However, the popular bouncer from Meen in Listowel is a convicted sex offender and was sentenced to seven years in prison for good reason.
That reason, according to trial judge Donagh McDonagh, was because he had spun 'a web of lies' in his detailing of events on June 15, 2008, and set out to 'demean and denigrate his victim in the eyes of the public.'
In summing up the case before sentencing at Tralee Circuit Court on Wednesday last, Judge McDonagh said he had reviewed the evidence three times and, having done so, was in no doubt that the victim did not want or request intercourse with the accused. Although agreeing that the victim's memory of events was vague, he said that 'out of the uncertainty, a number of elements were clear.'
One, he said, was that she didn't want to be at the car park. Another, was that she was adamant she didn't want to go somewhere private, as the accused alleged, and thirdly, that she did not want sexual intercourse.
"What is most telling is that she recalls saying [to Mr Foley] to get off and saying no," he said. "There is no possible interpretation other than she wanted him to stop.
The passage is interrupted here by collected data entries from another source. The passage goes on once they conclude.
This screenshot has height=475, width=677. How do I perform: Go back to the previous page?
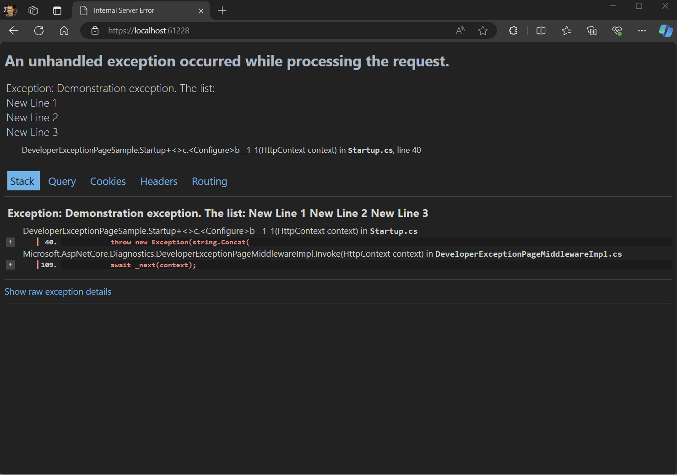point(13,31)
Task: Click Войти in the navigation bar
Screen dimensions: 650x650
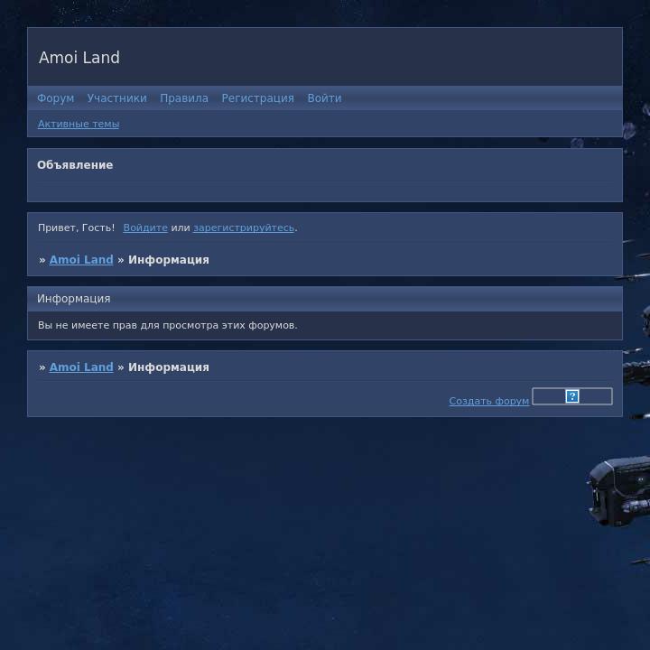Action: pyautogui.click(x=324, y=98)
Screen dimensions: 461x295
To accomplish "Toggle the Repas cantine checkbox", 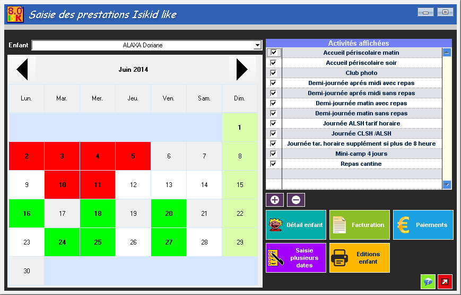I will pos(273,164).
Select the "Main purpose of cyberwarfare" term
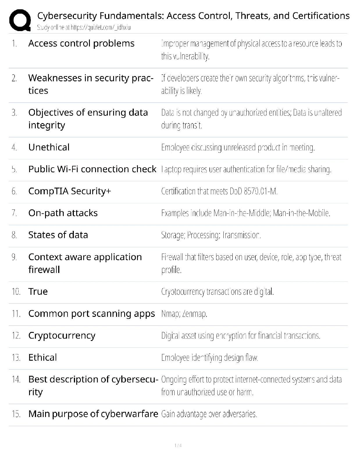Image resolution: width=356 pixels, height=460 pixels. click(x=93, y=414)
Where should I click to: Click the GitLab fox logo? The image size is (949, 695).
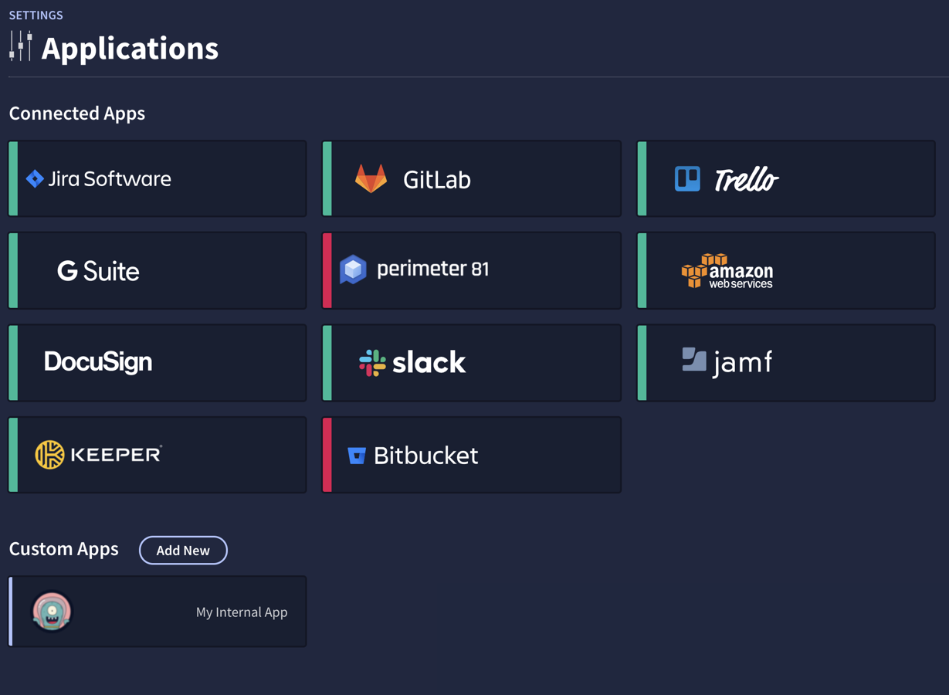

It was a clear statement that there was not consent," he said.
Judge McDonagh said that Mr Foley's web of lies began as soon as the gardaí came upon him and his victim in the car park, when he told them he 'found yer wan' lying there and did not know who she was.
Judge McDonagh was highly critical of Mr Foley's explanation of how the night unfolded, and criticised in particular the 'revolting' and 'odious' language he used in describing what happened.
"It seems as though the accused wishes to humiliate the victim and demean and denigrate her in the eyes of the public," said Judge McDonagh who also described as 'self serving in the extreme' Mr Foley's claim that the woman had consented to the sexual encounter.
"It is clear from the evidence that from when they left [the nightclub] she was in some difficulty and got worse over time. I am of the firm view that nobody in the victim's condition could consent to anything and to suggest otherwise is self serving in the extreme. No reasonable man could believe a woman in that condition could consent to a sexual encounter of any kind," the judge said.
He also criticised Mr Foley for showing little remorse and for offering no apology of any kind.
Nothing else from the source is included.